Kalscheur also expressed opposition for domestic partnership benefits for city employees. Domestic partnership benefits allow unmarried couples in long-term relationship access to employee benefits such as health care. While this is generally seen as an LGBT-specific issue since they don't have the option of marrying their partner, an increasing number of straight couples are choosing cohabitation for extended periods before or in lieu of marriage.
While this might come as no surprise to those familiar with anti-gay ideologies coming from the GOP at the national and state stage, LGBT equality issues make for strange bedfellows in Indianapolis. The opposition and support for the HRO in the December 2005 vote was bi-partisan. Eric Miller and his organization Advance America (which generally supports Republicans), as well as several preachers from black churches in Marion County (which typically support Democrats) came out in loud opposition to the HRO. LGBT equality groups from both political parties, as well as non-partisan LGBT equality groups, advocated for the HROs passage in 2005.

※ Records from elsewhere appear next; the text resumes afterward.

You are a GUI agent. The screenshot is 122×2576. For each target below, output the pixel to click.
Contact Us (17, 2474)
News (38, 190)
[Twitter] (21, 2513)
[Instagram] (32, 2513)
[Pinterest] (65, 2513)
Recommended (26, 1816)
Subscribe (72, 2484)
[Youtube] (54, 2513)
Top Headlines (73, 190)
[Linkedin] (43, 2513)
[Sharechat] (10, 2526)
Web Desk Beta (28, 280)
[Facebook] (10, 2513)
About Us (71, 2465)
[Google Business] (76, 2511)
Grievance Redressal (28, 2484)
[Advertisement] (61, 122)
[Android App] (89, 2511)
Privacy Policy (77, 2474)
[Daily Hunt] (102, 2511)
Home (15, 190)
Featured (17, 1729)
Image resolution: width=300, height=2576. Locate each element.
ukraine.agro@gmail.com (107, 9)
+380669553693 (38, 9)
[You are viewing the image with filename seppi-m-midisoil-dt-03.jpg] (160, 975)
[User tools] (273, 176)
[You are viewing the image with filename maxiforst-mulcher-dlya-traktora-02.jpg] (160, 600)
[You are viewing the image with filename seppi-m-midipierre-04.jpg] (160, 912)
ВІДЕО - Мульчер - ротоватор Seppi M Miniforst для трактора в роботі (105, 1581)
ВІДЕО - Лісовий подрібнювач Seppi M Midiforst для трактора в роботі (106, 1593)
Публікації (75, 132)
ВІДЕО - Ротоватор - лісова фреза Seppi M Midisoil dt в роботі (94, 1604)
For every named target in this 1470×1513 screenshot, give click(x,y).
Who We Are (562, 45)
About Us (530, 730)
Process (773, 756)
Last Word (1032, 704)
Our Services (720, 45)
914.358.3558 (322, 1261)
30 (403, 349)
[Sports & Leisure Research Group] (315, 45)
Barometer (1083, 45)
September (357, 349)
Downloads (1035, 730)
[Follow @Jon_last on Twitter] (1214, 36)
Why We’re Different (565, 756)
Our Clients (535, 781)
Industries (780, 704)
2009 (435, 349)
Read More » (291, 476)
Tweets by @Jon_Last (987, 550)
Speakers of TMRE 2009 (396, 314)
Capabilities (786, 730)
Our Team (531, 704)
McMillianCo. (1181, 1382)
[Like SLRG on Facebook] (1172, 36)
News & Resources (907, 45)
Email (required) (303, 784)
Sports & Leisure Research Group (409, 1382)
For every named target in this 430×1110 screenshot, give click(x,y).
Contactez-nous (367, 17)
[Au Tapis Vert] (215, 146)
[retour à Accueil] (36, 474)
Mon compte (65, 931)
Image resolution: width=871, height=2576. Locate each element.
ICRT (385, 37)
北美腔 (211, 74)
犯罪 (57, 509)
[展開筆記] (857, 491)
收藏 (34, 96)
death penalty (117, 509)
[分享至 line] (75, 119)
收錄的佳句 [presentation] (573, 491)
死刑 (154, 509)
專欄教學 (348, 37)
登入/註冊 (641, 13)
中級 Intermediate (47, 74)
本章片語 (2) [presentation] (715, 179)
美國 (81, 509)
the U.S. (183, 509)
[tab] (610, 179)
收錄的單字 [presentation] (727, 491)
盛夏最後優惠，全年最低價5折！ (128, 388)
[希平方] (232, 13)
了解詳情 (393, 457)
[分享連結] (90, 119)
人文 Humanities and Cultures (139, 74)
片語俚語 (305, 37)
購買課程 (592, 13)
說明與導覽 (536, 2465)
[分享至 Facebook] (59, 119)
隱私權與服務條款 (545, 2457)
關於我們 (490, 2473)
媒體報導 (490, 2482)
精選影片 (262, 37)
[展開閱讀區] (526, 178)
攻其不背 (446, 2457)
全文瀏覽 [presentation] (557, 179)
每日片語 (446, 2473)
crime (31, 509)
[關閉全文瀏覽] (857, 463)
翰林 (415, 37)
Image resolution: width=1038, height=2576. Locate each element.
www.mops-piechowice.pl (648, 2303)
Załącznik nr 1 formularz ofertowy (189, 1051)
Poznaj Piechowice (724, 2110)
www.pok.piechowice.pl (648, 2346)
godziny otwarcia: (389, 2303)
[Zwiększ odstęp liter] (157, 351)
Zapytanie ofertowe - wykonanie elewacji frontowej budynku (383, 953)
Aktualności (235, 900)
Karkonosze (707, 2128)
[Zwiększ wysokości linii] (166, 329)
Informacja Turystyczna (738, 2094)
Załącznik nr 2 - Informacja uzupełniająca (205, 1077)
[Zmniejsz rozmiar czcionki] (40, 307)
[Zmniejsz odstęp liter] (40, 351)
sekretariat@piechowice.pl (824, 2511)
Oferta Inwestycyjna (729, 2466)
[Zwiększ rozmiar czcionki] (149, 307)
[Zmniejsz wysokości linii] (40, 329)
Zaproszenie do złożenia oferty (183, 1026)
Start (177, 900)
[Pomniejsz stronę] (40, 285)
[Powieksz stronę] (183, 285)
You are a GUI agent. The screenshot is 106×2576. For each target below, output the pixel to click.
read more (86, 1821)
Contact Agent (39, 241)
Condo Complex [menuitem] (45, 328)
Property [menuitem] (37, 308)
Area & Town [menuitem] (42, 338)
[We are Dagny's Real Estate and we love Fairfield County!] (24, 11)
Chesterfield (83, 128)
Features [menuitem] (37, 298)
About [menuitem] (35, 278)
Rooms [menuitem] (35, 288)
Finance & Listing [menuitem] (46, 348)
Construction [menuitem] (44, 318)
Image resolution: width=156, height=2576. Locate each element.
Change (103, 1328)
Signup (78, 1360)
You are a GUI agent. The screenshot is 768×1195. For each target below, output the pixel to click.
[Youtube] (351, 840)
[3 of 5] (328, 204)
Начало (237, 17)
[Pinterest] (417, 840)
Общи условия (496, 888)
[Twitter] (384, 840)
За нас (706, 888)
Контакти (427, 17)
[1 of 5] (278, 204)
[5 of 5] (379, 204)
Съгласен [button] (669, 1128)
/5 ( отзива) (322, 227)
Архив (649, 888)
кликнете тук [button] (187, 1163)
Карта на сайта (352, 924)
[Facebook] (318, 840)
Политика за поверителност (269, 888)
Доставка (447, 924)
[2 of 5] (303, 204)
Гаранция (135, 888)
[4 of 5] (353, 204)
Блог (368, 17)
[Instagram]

But in the six years since the HRO passed, things seem to have changed. No attempts from any councilors have been introduced to repeal the HRO, Mayor Greg Ballard (R) enforced the HRO in the "Just Cookies" controversy, and it's generally seen as a non-issue even among candidates who are themselves gay and lesbian, likely because it's perceived as a settled issue. And throughout the nation, attitudes are quickly changing among the populous on issues such as same-sex marriage, with the majority of Americans supporting it.
While anti-gay views might be able to be expressed in "safe" Republican districts such as Ginny Cain has in district 5, Republicans who want to succeed in Marion County (either at-large or in most of the districts) have to recognize that holding and promoting anti-gay views will only hurt their chances in most of the county, which has been trending Democrat for the past several years. Alienating those who believe in LGBT equality shuts off a sizable chunk of citizens who would otherwise be open to hearing your views on municipal governance.
UPDATE: Indianapolis Star reporter Jon Murray writes that if the Democrats regain control of the council, one of the priorities will be to introduce legislation that will allow domestic partnership benefits. Beth Murphy, the editorial editor for the Star, said that these priorities were drawn from the various endorsement interviews the editorial board has held with Democratic candidates.